WHAT YOU NEED TO DO
Rewrite the lines below, changing "screenshot" to "screen capture" everywhere and keeping everything else the same. Leave the pictures out.
============================================================
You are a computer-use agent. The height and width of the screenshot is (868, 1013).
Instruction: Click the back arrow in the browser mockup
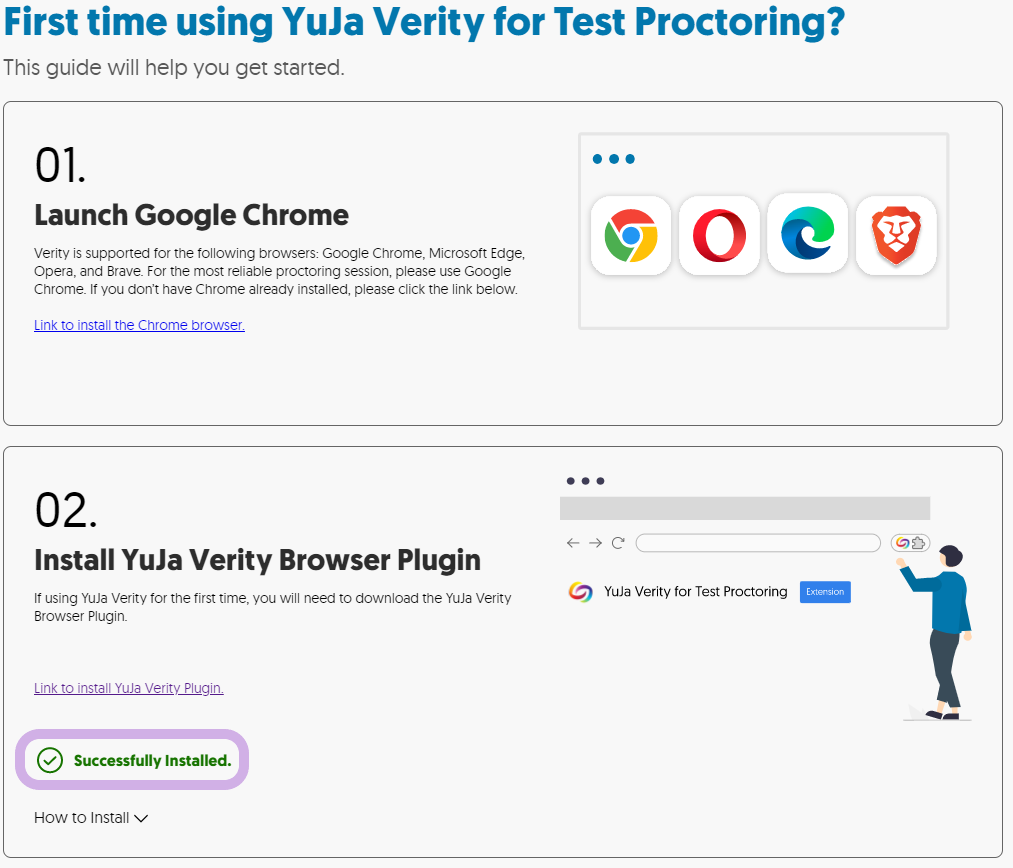point(572,542)
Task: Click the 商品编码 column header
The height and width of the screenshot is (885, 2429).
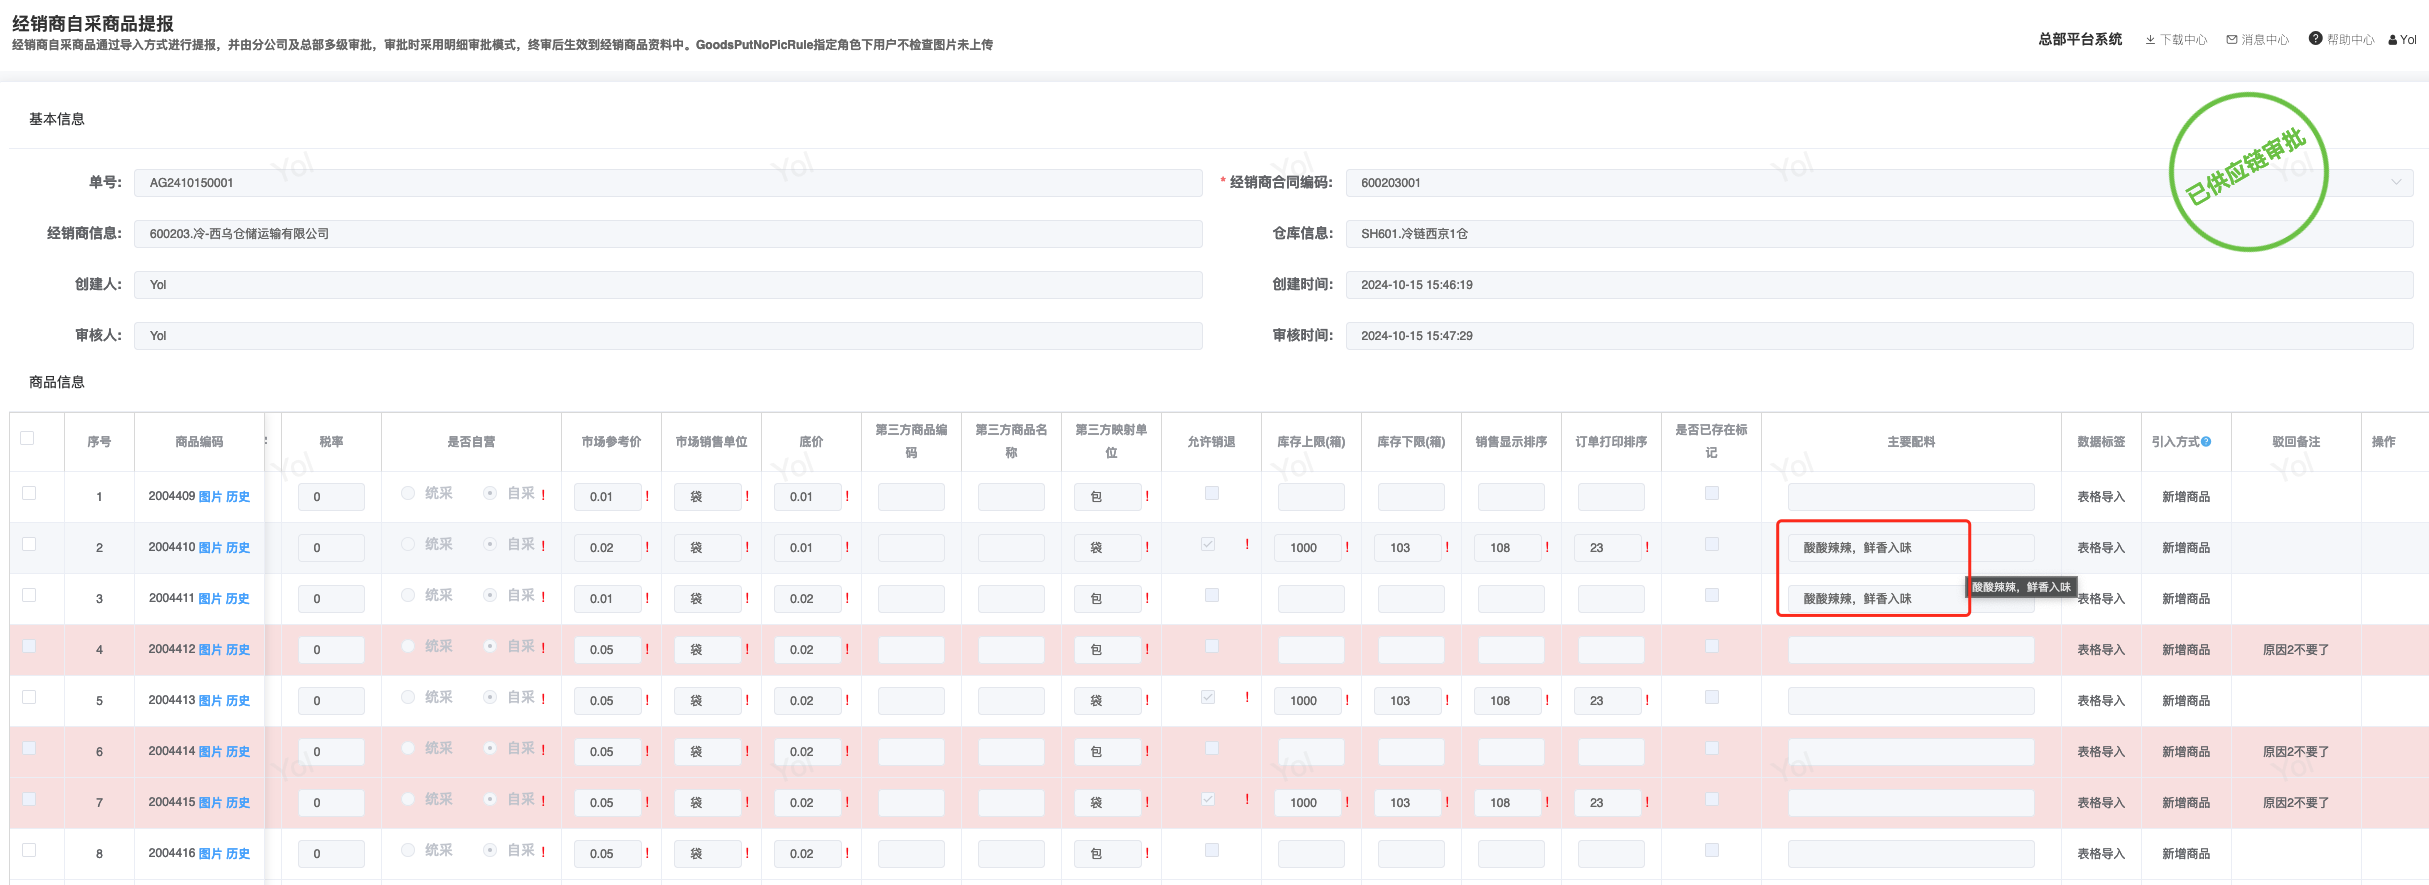Action: (199, 442)
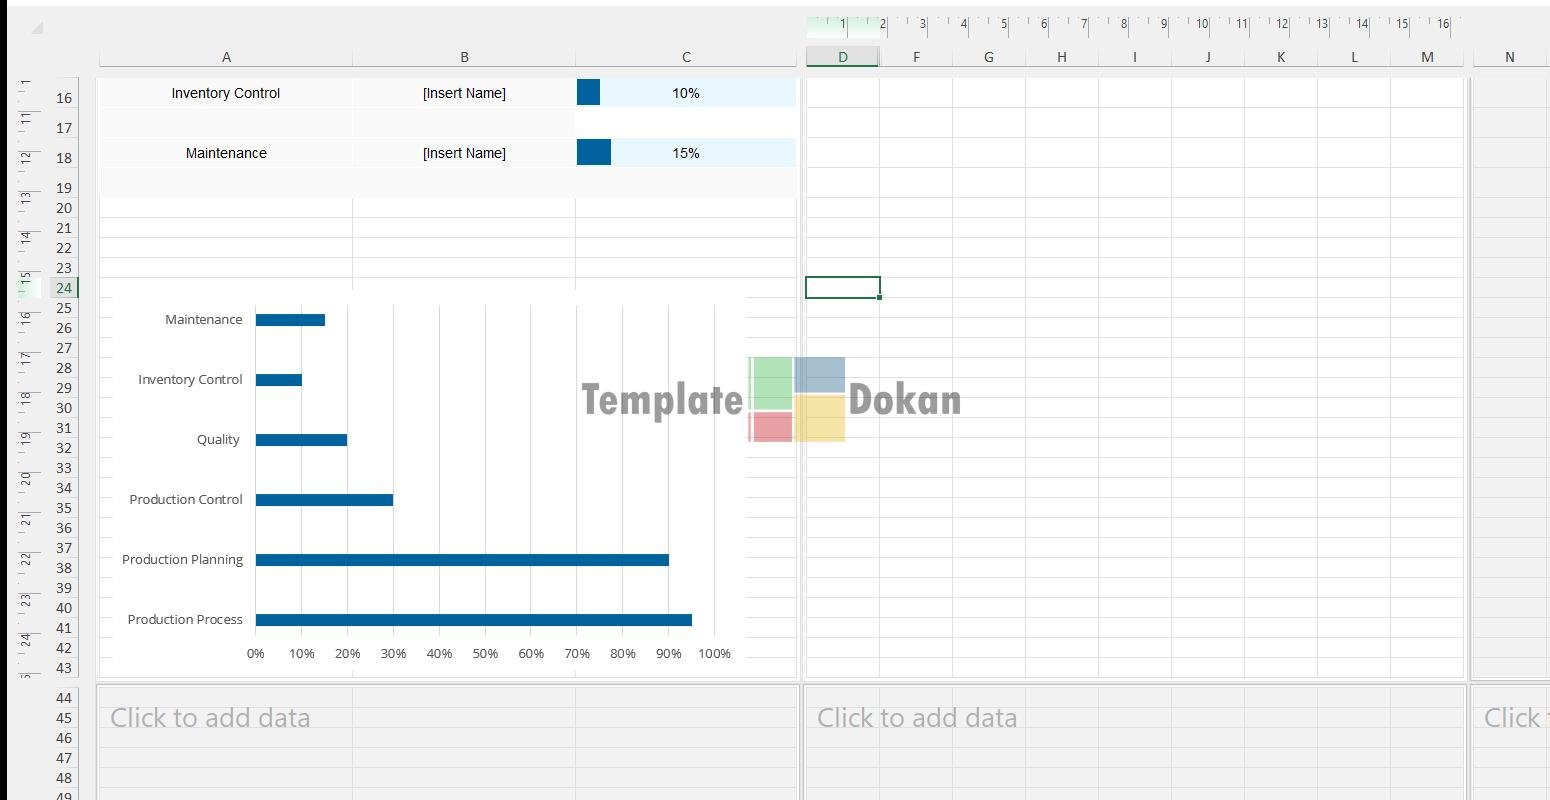
Task: Click the 50% label on chart axis
Action: (485, 654)
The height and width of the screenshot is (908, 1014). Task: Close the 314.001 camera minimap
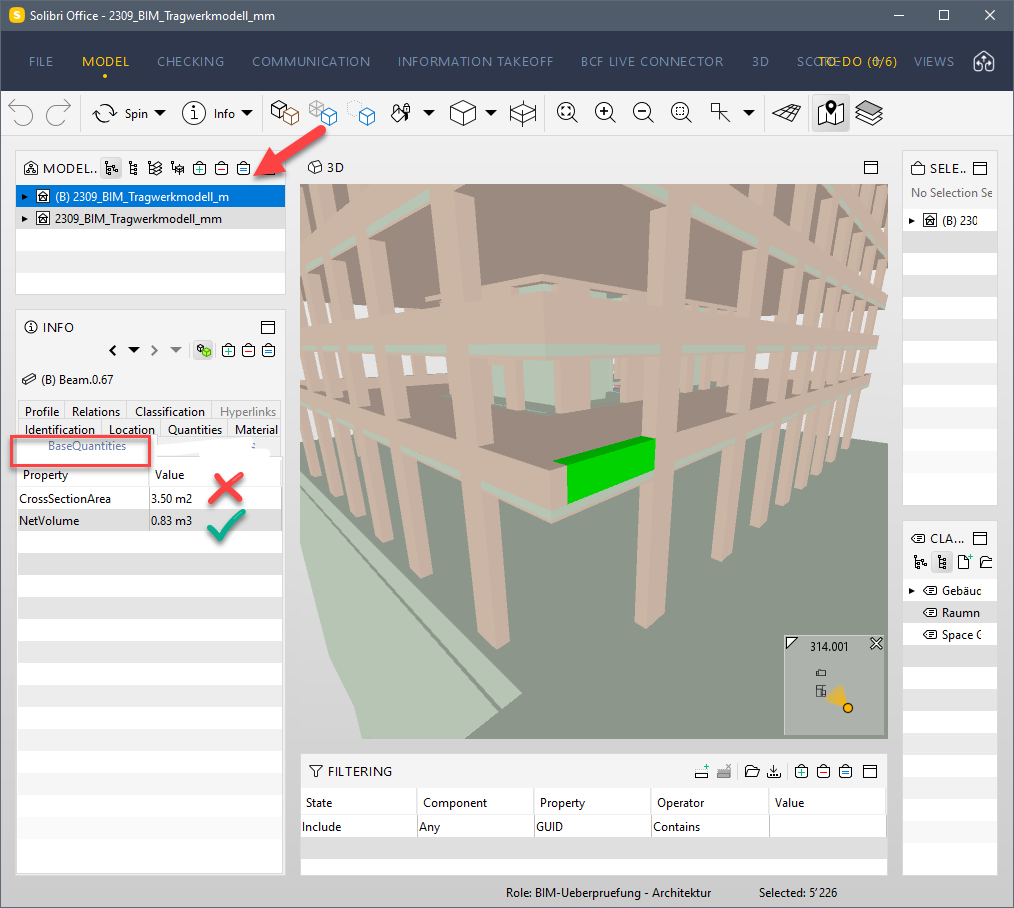pyautogui.click(x=877, y=643)
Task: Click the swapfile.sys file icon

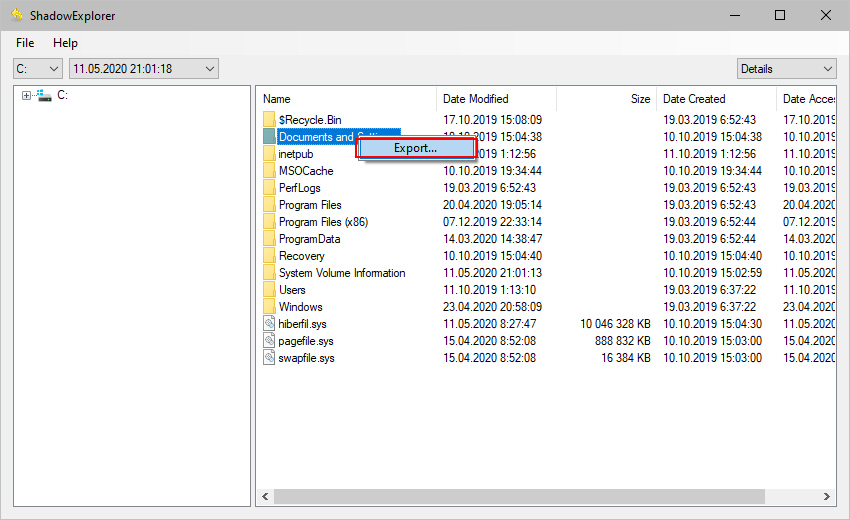Action: pos(269,358)
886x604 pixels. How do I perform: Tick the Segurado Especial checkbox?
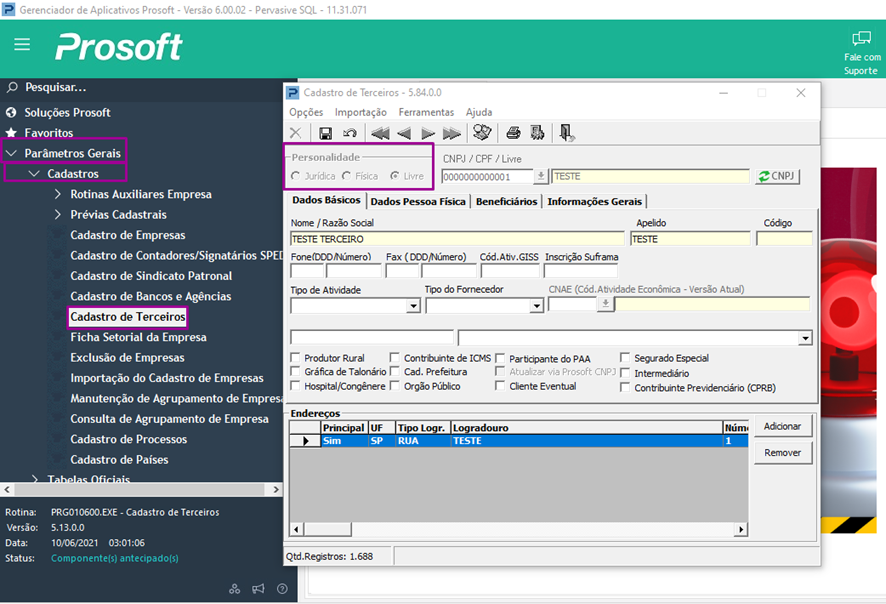coord(626,358)
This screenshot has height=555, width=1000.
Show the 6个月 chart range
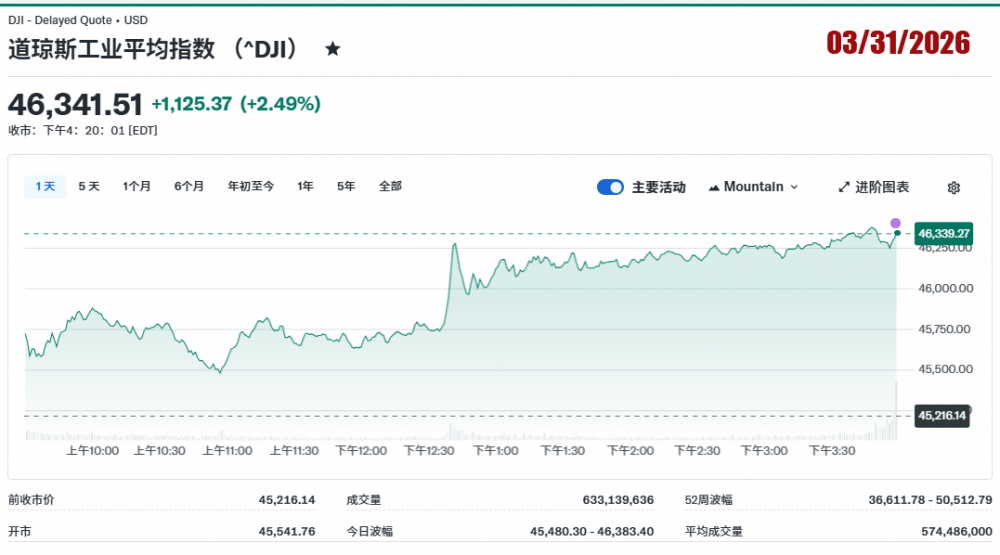pos(189,186)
============================================================
THE RESULT
You are a computer-use agent. The height and width of the screen capture is (868, 1013).
Instruction: Click the back arrow in the browser mockup
point(572,542)
Task: Click the 商品编码 column header
The height and width of the screen capture is (885, 2429).
Action: (199, 442)
Task: Click the 50% label on chart axis
Action: (485, 654)
The height and width of the screen capture is (908, 1014). Task: Close the 314.001 camera minimap
pyautogui.click(x=877, y=643)
Task: Click the swapfile.sys file icon

Action: pos(269,358)
886x604 pixels. How do I perform: Tick the Segurado Especial checkbox?
coord(626,358)
This screen capture has height=555, width=1000.
Show the 6个月 chart range
pos(189,186)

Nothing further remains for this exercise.